À peine installé à la présidence de l’Assemblée nationale du Sénégal, Ousmane Sonko a déjà lancé un signal politique fort qui pourrait redéfinir les rapports de force au sommet de l’État sénégalais.
Lors de sa première prise de parole depuis le perchoir, le leader du Pastef a publiquement regretté l’absence de son parti dans les consultations ayant conduit à la nomination du nouveau Premier ministre Ahmadou Al Aminou Mohamed Lo ainsi qu’à la formation du futur gouvernement.
« Un gouvernement se forme normalement avec la formation politique majoritaire dans un pays. Notre formation politique n’a pas été associée aux consultations qui ont conduit à la nomination du Premier ministre. Elle n’est pas associée à ce jour à la formation d’un gouvernement. Par conséquent, je voudrais dire qu’on ne peut pas faire du Pastef sans Pastef », a-t-il déclaré devant les députés.

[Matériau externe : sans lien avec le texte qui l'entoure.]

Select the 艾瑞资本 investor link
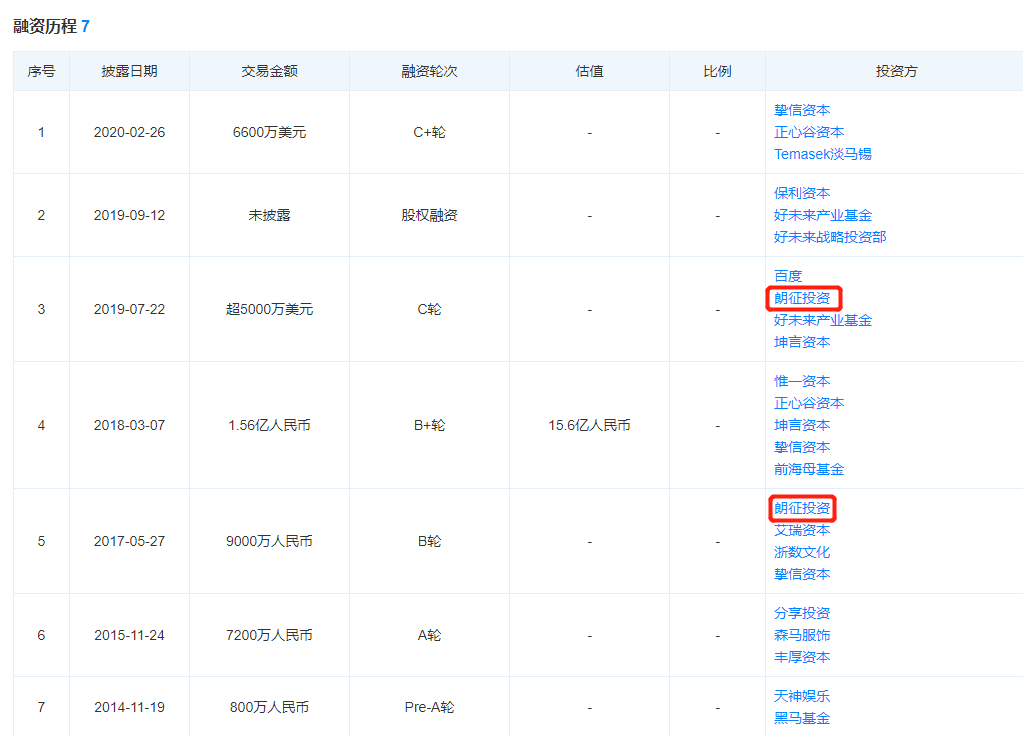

Cette sortie, particulièrement remarquée dans les milieux politiques sénégalais, intervient seulement quelques jours après son départ de la Primature et son retour spectaculaire à l’Assemblée nationale où il a été élu avec une très large majorité.
Au-delà de la déclaration politique, plusieurs analystes y voient une volonté d’Ousmane Sonko de réaffirmer son autorité sur l’appareil politique du Pastef et de rappeler le rôle central de son parti dans l’accession au pouvoir du président Bassirou Diomaye Faye.
Cette prise de position pourrait également traduire des tensions internes autour de la nouvelle organisation du pouvoir exécutif et de la redistribution des responsabilités au sein du camp présidentiel.
Désormais installé à la tête du Parlement, Ousmane Sonko dispose d’un levier institutionnel majeur qui lui permet de rester au cœur du jeu politique sénégalais, malgré son départ du gouvernement.
Alors que le nouveau gouvernement n’a pas encore été entièrement dévoilé, cette déclaration laisse déjà entrevoir une période de fortes tractations politiques entre l’exécutif et la majorité parlementaire.
Dans les cercles politiques dakarois, beaucoup considèrent désormais que la bataille d’influence au sein du pouvoir sénégalais ne fait que commencer.